- Provided data -
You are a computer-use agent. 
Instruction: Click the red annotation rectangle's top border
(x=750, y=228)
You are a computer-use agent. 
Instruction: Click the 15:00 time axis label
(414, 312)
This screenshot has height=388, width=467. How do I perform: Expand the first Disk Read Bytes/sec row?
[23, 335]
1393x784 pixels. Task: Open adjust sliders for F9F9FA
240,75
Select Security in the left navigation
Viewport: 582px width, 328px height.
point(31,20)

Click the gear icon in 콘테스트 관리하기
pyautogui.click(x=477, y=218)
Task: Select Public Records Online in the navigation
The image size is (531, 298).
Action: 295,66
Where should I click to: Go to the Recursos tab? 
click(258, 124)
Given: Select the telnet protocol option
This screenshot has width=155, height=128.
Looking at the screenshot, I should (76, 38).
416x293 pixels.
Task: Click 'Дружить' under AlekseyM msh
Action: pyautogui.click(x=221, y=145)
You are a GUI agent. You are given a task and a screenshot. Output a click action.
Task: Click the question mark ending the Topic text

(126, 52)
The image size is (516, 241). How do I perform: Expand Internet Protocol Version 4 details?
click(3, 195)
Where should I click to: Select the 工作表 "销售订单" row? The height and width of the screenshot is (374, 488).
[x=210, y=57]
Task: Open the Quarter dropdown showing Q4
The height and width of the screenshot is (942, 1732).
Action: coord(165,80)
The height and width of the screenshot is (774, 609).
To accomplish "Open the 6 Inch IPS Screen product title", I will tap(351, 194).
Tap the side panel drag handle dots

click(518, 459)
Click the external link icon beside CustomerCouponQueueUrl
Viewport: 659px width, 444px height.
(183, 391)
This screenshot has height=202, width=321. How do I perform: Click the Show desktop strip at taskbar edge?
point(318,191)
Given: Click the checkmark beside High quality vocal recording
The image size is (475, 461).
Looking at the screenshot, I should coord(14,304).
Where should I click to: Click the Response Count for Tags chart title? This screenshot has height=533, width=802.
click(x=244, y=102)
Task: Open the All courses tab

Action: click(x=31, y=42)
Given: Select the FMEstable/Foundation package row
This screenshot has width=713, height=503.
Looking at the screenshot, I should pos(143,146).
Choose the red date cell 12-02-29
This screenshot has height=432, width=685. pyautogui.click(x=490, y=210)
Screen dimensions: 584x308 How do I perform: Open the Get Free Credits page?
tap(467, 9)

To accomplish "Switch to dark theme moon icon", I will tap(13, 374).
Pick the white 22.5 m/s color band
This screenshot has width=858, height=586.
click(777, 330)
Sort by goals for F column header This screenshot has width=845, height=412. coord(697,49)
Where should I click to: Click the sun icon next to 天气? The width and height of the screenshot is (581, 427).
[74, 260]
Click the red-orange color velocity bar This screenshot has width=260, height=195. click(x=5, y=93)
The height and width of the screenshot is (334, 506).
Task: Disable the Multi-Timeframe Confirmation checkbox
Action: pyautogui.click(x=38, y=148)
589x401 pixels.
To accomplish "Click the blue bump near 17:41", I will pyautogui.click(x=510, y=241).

- What is needed -
From the very first line of the data through the line with "The height and width of the screenshot is (774, 609)." in it, please reproduce each line exactly and output nothing more.

- Answer to the exercise -
You are a computer-use agent. 
Instruction: Click the red annotation rectangle's top border
(x=750, y=228)
You are a computer-use agent. 
Instruction: Click the 15:00 time axis label
(414, 312)
This screenshot has height=388, width=467. How do I perform: Expand the first Disk Read Bytes/sec row?
[23, 335]
1393x784 pixels. Task: Open adjust sliders for F9F9FA
240,75
Select Security in the left navigation
Viewport: 582px width, 328px height.
point(31,20)

Click the gear icon in 콘테스트 관리하기
pyautogui.click(x=477, y=218)
Task: Select Public Records Online in the navigation
The image size is (531, 298).
Action: 295,66
Where should I click to: Go to the Recursos tab? 
click(258, 124)
Given: Select the telnet protocol option
This screenshot has width=155, height=128.
Looking at the screenshot, I should (76, 38).
416x293 pixels.
Task: Click 'Дружить' under AlekseyM msh
Action: pyautogui.click(x=221, y=145)
You are a GUI agent. You are given a task and a screenshot. Output a click action.
Task: Click the question mark ending the Topic text

(126, 52)
The image size is (516, 241). How do I perform: Expand Internet Protocol Version 4 details?
click(3, 195)
Where should I click to: Select the 工作表 "销售订单" row? The height and width of the screenshot is (374, 488).
[x=210, y=57]
Task: Open the Quarter dropdown showing Q4
The height and width of the screenshot is (942, 1732).
Action: coord(165,80)
The height and width of the screenshot is (774, 609).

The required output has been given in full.